Why this matters: Maps is probably both the most used and most reviled app in Apple’s catalogue. While the six-year-old navigation app has certainly improved from its melting-bridge beginnings, no matter where you’re going, Maps pales in comparison to Google and even Waze, and this change will hopefully improve things. There’s still the issue of search and Siri, of course, but for now, we’ll take what we can get.
Changing the world
The new three-point maps remake start at the ground level, literally. You might remember reading about Apple cars popping up in various cities around the world. Whether these cars have any ties to Apple’s autonomous Project Titan initiative remains to be seen, but their main purpose is to collect precise navigation data and deliver it back to Apple.

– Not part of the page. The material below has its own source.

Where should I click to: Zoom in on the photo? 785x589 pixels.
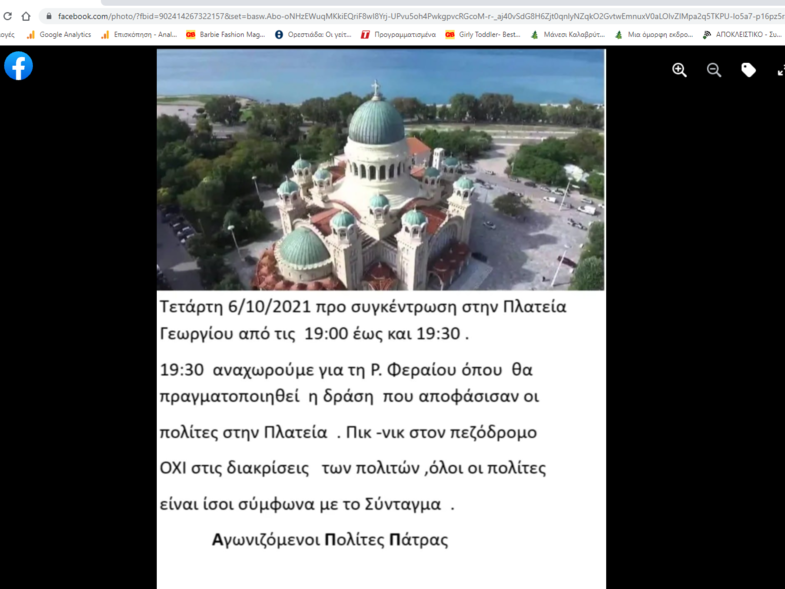[679, 70]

But while the mapping cars might look funny on the road, Apple’s navigation fleet is no joke. As Panzarino explains:
“In addition to a beefed up GPS rig on the roof, four LiDAR arrays mounted at the corners and 8 cameras shooting overlapping high-resolution images—there’s also the standard physical measuring tool attached to a rear wheel that allows for precise tracking of distance and image capture. In the rear there is a surprising lack of bulky equipment. Instead, it’s a straightforward Mac Pro bolted to the floor, attached to an array of solid state drives for storage. A single USB cable routes up to the dashboard where the actual mapping capture software runs on an iPad.”
From there, the maps are delivered to Apple’s data center, where “a suite of software eliminates private information like faces, license plates and other info from the images.” In fact, Apple’s engineers never even see the pre-scrubbed images, so any personal data that is captured won’t be seen by human eyes.
That’s just one of the layers of privacy protection Apple has imposed on its new Maps project. The rest concern your driving data, which Apple is using to fill in the gaps and keep maps as up-to-date as possible. However, this “probe data,” as Apple calls it, is randomized and anonymized “with no way to tie it to a specific user or even any given trip,” as Panzarino explains.
And finally, Apple is also using high-resolution satellite data “to better determine foliage, pathways, sports facilities, building shapes and pathways.” When synchronized with the car and user data, Apple can create maps that are far more accurate and reliable than the ones on your phone right now.
The right direction
Apple expects to roll out its new maps over the next year, and it’s possible users won’t even notice. Apple isn’t rolling out a redesign to Maps anytime soon it’s merely replacing the data inside it with richer, more detailed views. As Cue said, it’s about taking Maps to “the next level.”
Apple has even reconstructed replicas of hundreds of actual road signs and licensed subway system fonts to ensure the digital representation of the world is as close to the real one as possible. That’s a far cry from the patchwork we have now that pulls data from TomTom, OpenStreetMap, and others to generate a map.
“We have been working on trying to create what we hope is going to be the best map app in the world, taking it to the next step,” said Cue. “That is building all of our own map data from the ground up.”
Now if only Siri would know which continent we’re on.